#### Work item:
Go to the line holding "You are a computer-use" in the entries below and write out exactly every line down to and including the line holding "Instruction: Open the".

#### Records to use:
==*==

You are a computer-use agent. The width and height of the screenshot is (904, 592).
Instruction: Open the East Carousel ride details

==*==

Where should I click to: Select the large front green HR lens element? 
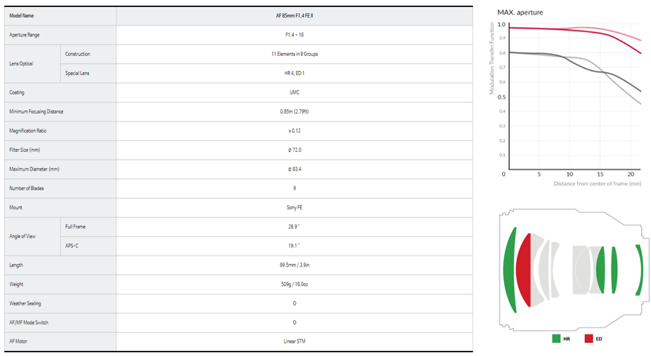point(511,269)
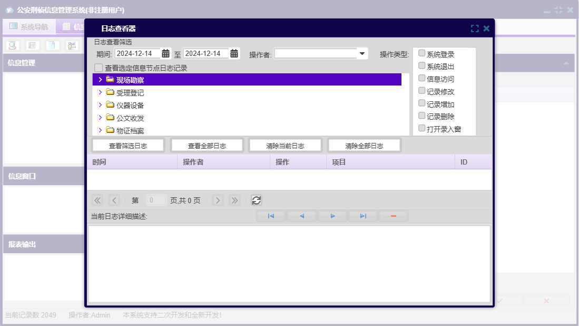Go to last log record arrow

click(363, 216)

==*==

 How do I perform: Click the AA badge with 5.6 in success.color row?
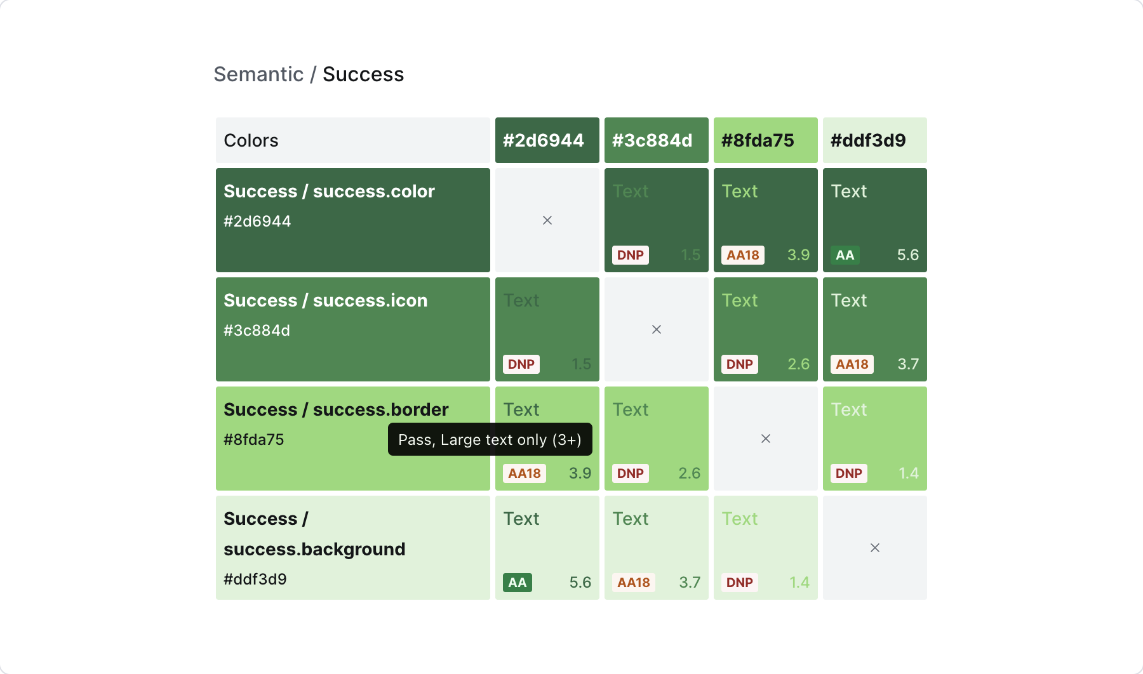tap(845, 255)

==*==

#### Answer area:
You are a computer-use agent. The width and height of the screenshot is (904, 592).
Instruction: Open the East Carousel ride details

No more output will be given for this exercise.